For HTTPS, this server uses a self-signed x509 certificate. I provide a detached signature, performed with my PGP key, to authenticate the certificate.
You may wonder why I didn't get a free certificate from a well-known CA. Let me expose my arguments.
I believe that trusting a third-party to authenticate myself is insecure and nonsensical. I authenticate myself everywhere using my PGP key, including my Git activity (commits, tags, ...), released tarballs (e.g., Linux man-pages releases), emails (my mail to mailing lists tends to be always signed, with few exceptions). To connect that ID with my server, the obvious way is to use the same key.
But there are more flaws of using a CA to authenticate my server. Using a self-signed cert, no-one can impersonate me, as no-one can forge a cert that would be signed with my key (unless someone buys a 5$ wrench and asks me to do so). On the other hand, relying on a CA, you are implicitly trusting that the CA will not be hacked, and that some government will not ask the CA to provide a valid cert. The former has happened, and will likely happen again. The latter has happened, and will definitely happen again. By not having a CA, that whole attack vector is removed. (No-one has come to me with a 5$ wrench yet; statistics are on my side; and that attack is still possible using a CA)

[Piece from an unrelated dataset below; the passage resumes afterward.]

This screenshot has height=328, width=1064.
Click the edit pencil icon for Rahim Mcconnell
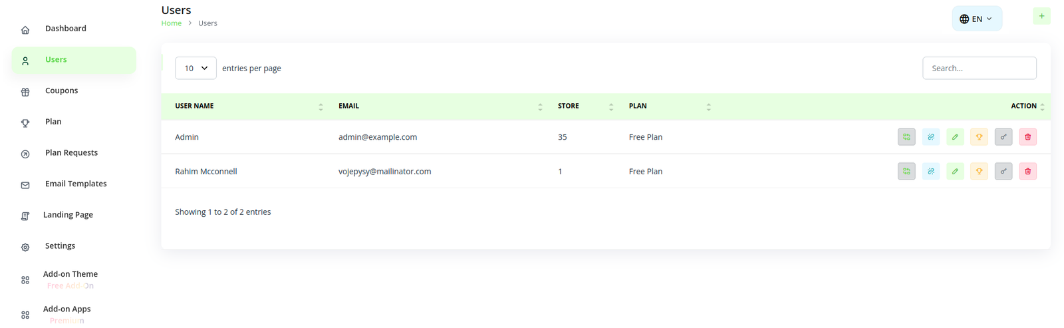point(955,172)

It has a minor inconvenience, and it is that your browser will complain about my site. That's a feature, not a bug. Your browser is reminding you that you should decide if you trust me, which you can state by installing my certificate in your system.
Privacy
I wouldn't really enable HTTPS for the sole purpose of authenticating my server. And I suggest you don't consider it authentic just because of my x509; chances are that some day this server may be hacked. The only contents that you should consider authentic are those directly signed by my PGP key, such as git commits or tags.
The reason I enabled HTTPS is simpler: privacy. Using HTTPS makes the contents encrypted, so others can't sniff what you read.
Still, you must know that privacy isn't great, since the length of the request and the response are visible, so an eavesdropper could connect the dots to learn what you just read, but there's nothing better we can do about it.